AgWatch


Profitability Is The Pressing Issue Facing Farmers This Election Year

















   Labor Day not only marks the contribution of working people to the prosperity of the US, every four years it marks the beginning of the final dash to the November election of the President and members of Congress. Conventional wisdom suggests that people do not get serious about deciding on who they will vote for until Labor Day, though with all the attention generated by the Presidential election this year, it is hard to believe that people have not been watching up to now.
   With the current low prices, those who are elected to Congress may matter more than the name at the top of the ticket. With the present makeup of Congress, we are doubtful that farmers would receive the same response they did when prices plummeted in 1998. We do not want to be melodramatic, but it seems to us that a lot hangs in the balance. 
   So here is the question that we want to address, “What are the questions that farmers ought to be asking their Congressional candidates?” We will suggest a few that are of utmost importance and a few that might better be put on the back burner. The answer to those questions could lose relevance if farmers start losing their farms. 
   Let’s start with what we think is the number one question: “What policies will you support if the current low prices remain for an extended period of time and threaten farm stability?” Even if this fall’s crop comes in slightly lower than projected and prices remain stable at current levels, farmers need something more than the hope of a crop failure somewhere to bring prices back to profitable levels. By now it should be clear to everyone that there was no new corn price plateau at $4, only the temporary price response to a 500-million-bushel a year increase in the demand for corn by ethanol producers.
Now we can throw a ton of money at the problem of low prices like we did with emergency payments. But even with a minor difference in the makeup of Congress, how likely is that? 
   Long-time readers of this column know that we favor policies that establish a price band around the average cost of production by managing the supply of crops that are held in commercial stocks.
   Are there other solutions? Yes. But none that we have seen work over the long-run. However, what is important right now is that farmers begin asking the profitability question because the answer affects most of the other questions.
   Recently we reported on Secretary Vilsack’s meeting with a group of young farmers who were concerned with support for beginning farmers and gaining access to land that they could farm. Just as important as giving young farmers a chance to establish a farming operation is the level of prices. Without profitability, no amount of start-up support will enable them to remain on the farm for any length of time.
   Then there is the discussion of the Renewable Fuel Standard (RFS) which sets the level of biofuels that must be used in motor fuel. No matter which side of the RFS debate one is on, it is clear that reducing it at this time would make a bad situation worse. Reduce the level of ethanol that needs to be blended into fossil fuels and thus the amount of corn demanded by the ethanol industry by even a couple of hundred million bushels and recent prices will look good by comparison.
   On the other hand, if we solve the price problem, then changes in the RFS can be managed.
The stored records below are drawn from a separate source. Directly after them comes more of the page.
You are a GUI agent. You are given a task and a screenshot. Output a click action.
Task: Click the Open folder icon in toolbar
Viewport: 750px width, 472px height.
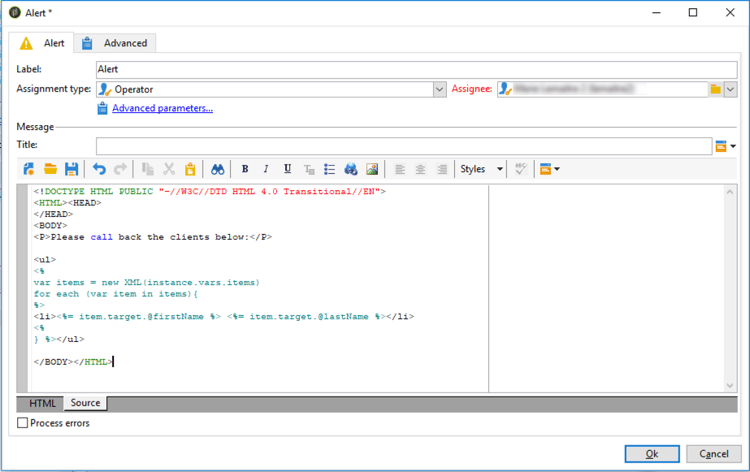pyautogui.click(x=50, y=169)
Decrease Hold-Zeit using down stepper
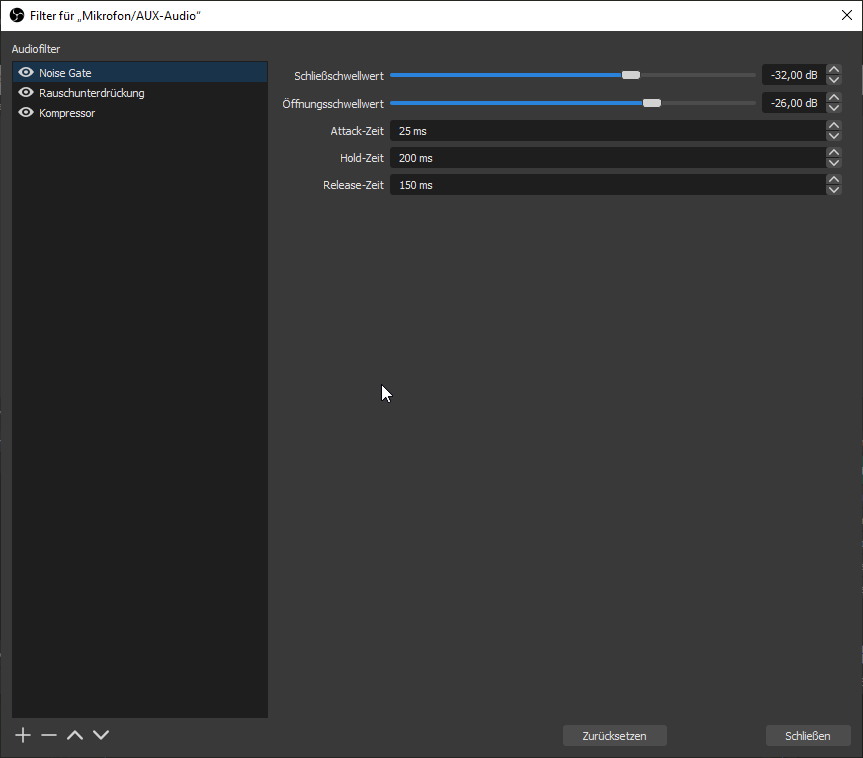 [834, 163]
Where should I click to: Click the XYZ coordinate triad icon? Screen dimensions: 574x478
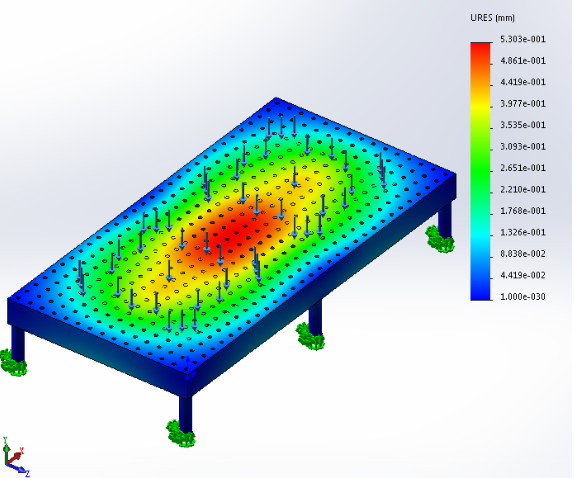pyautogui.click(x=15, y=457)
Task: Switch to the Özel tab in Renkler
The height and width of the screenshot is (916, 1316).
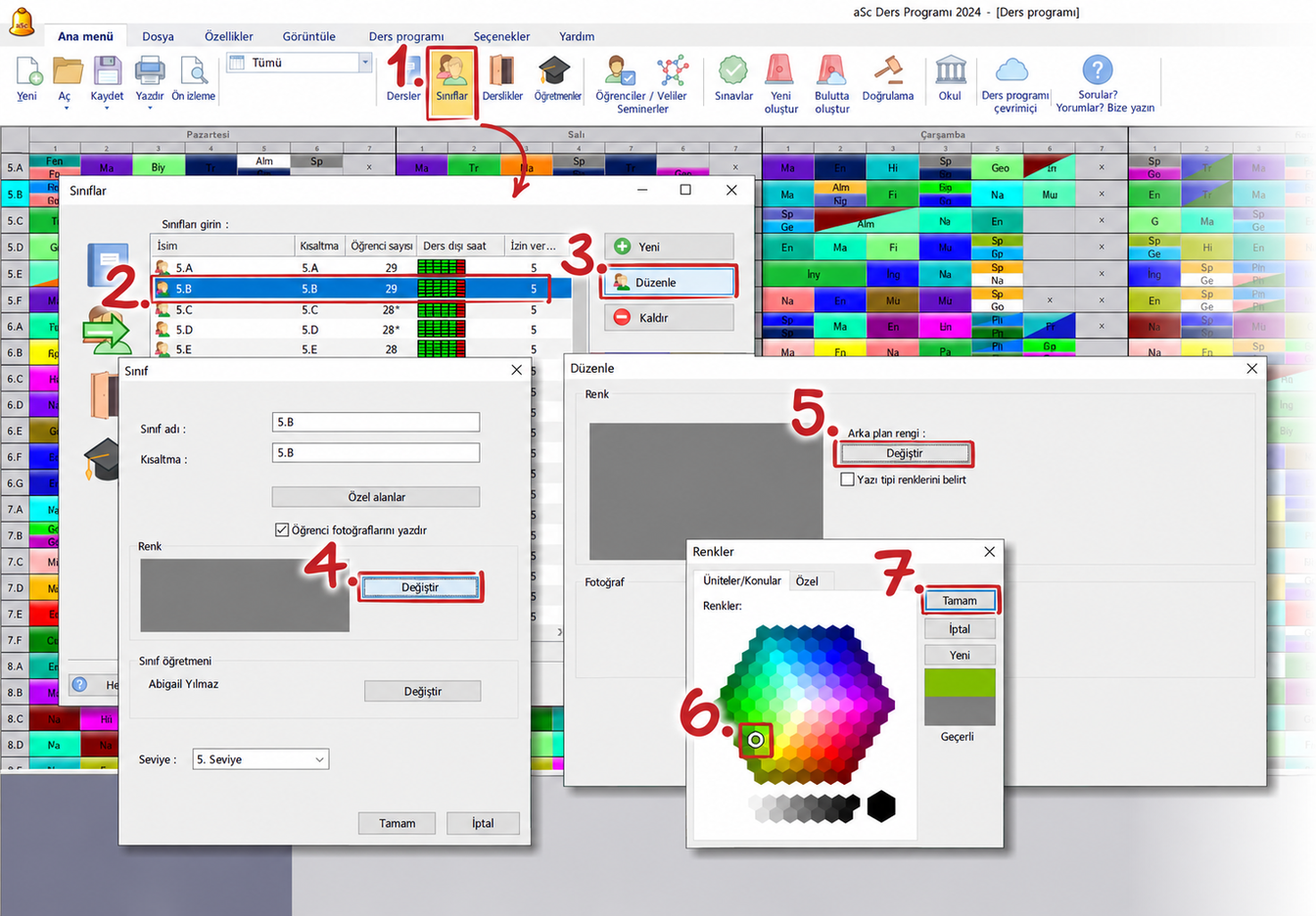Action: (x=807, y=581)
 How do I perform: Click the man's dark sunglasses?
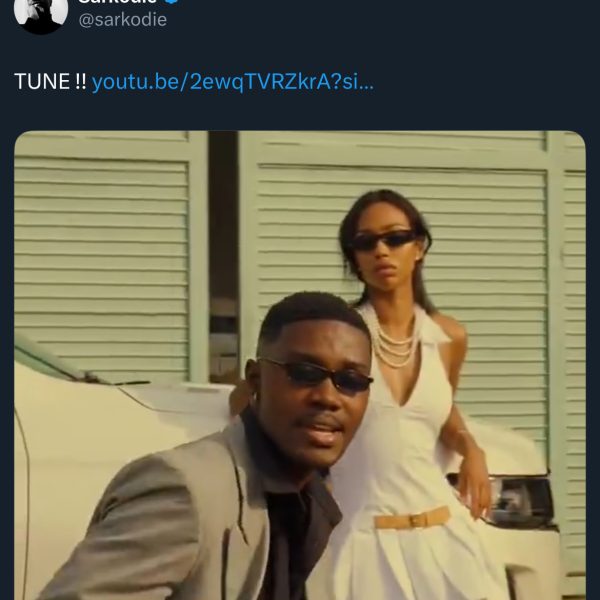click(316, 375)
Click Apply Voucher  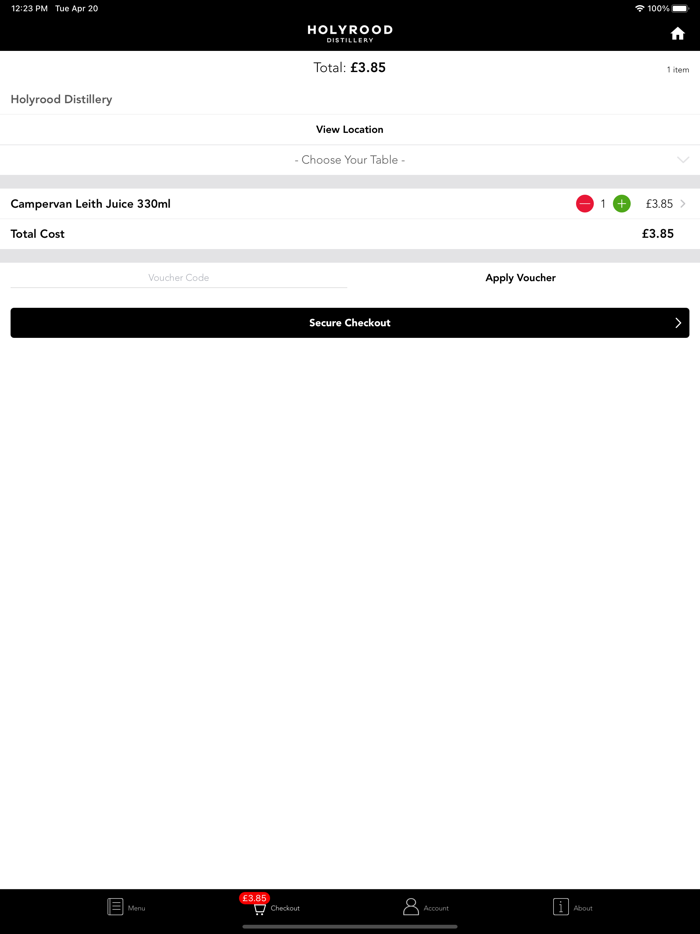coord(520,278)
The issue is not really about how much corn is used to produce ethanol, it is about farm profitability. It always was.
   For those of us who were around in the late 1990s, the discussion about investment in ethanol cooperatives was always about the price of corn. The buzz words were “further processing.” Farmers were encouraged to invest in the further processing of corn so they could get slightly higher prices for their corn and share in the revenue generated by ethanol plants to improve their farm profitability.
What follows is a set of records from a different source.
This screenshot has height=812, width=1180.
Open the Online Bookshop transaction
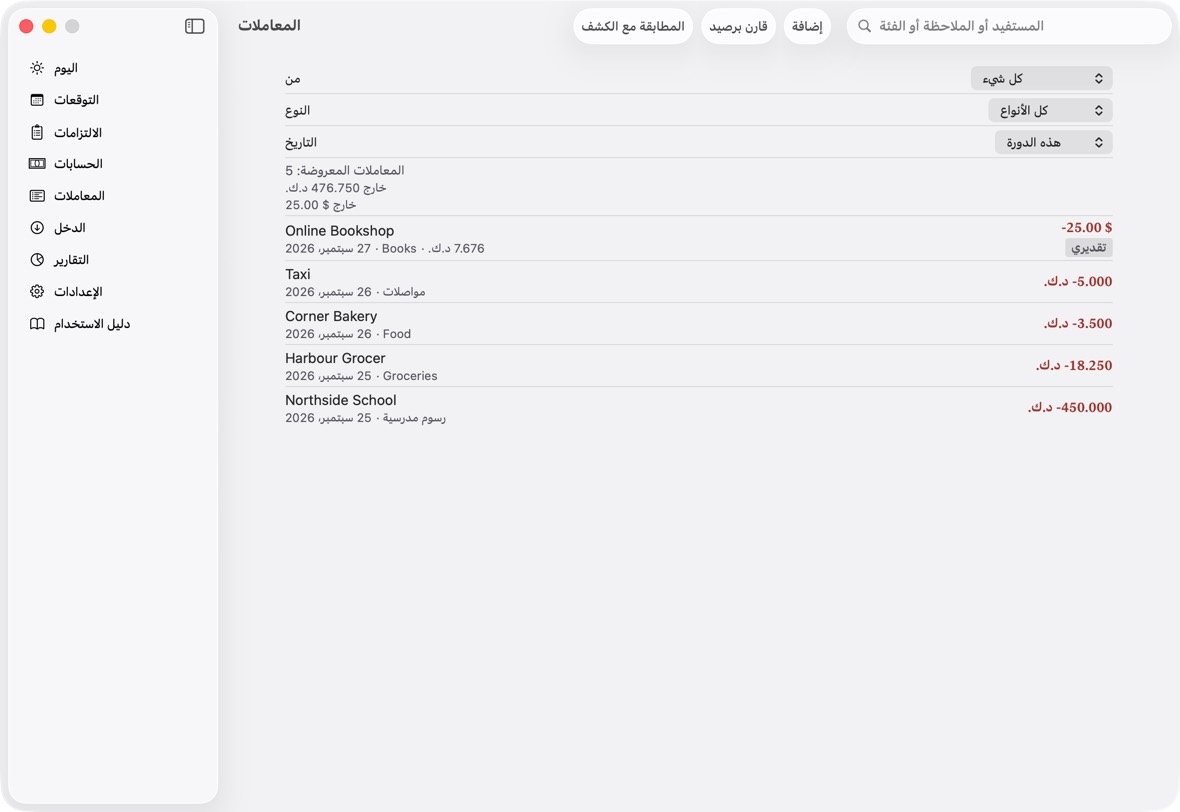point(698,239)
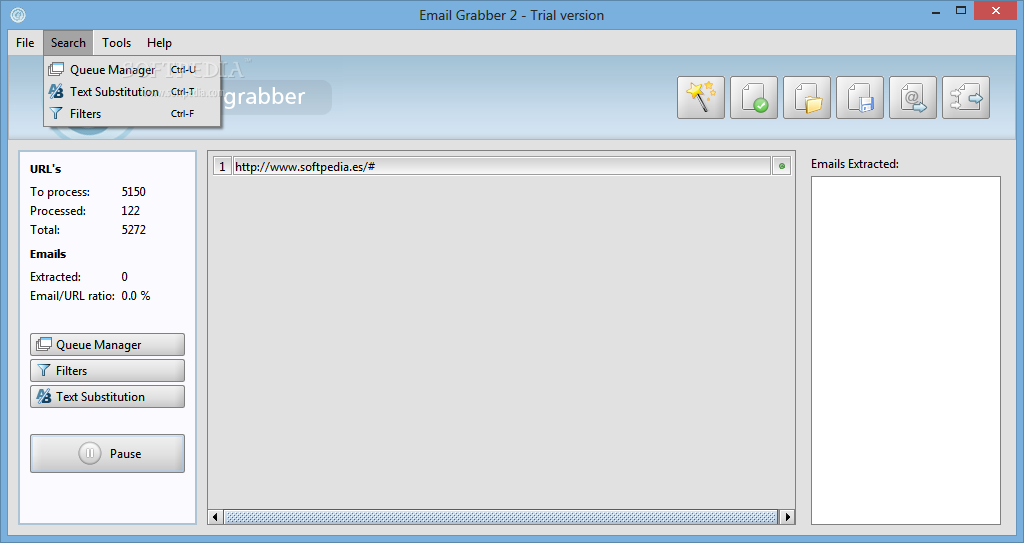The height and width of the screenshot is (543, 1024).
Task: Open the wizard magic wand toolbar icon
Action: point(701,97)
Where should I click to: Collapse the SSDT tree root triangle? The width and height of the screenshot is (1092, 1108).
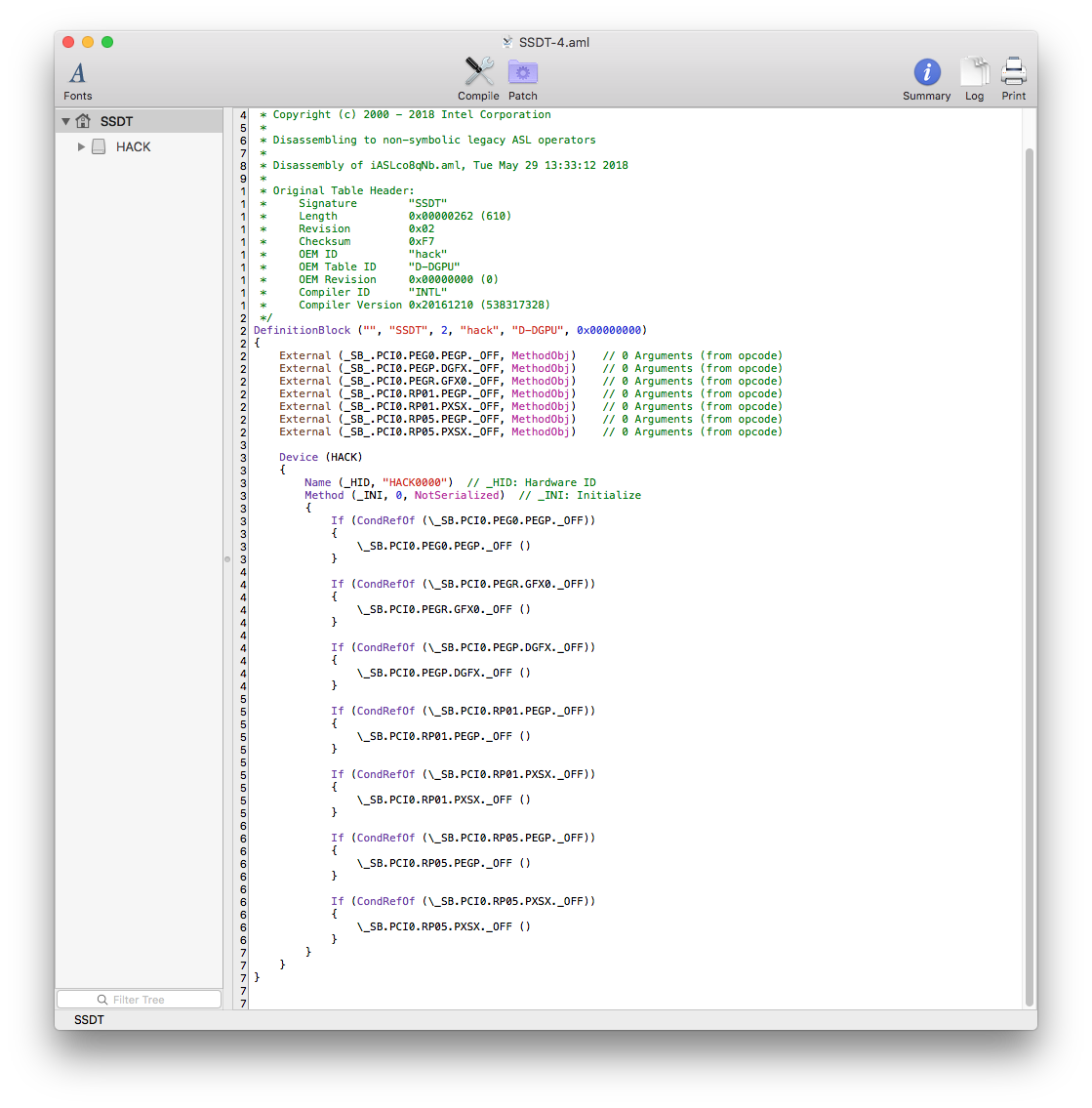point(65,121)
   But it wasn’t only the RFS, it was the Conservation Reserve Program (CRP) that took millions of acres of land out of production and helped keep row crop prices from falling worse than they did during the 1998 to 2001 period. With the high prices of the last decade and the concomitant policy changes, we saw the acres in CRP fall. Recent low prices have seen CRP acres make a turn around.
   Then there is the question of the inheritance tax. Despite the very low number of farmers affected, it continues to be an issue. But, with continued low prices, land prices will soften and may even drop dramatically; it has happened before. 
   Low prices could take more off the price of land than estate taxes ever would and that affects most farm estates, not just a few. Besides that, if land prices are falling and growing crops is not profitable, why would the heirs want to keep the land? They might want to keep the home place while selling the recently purchased land would not be a big deal.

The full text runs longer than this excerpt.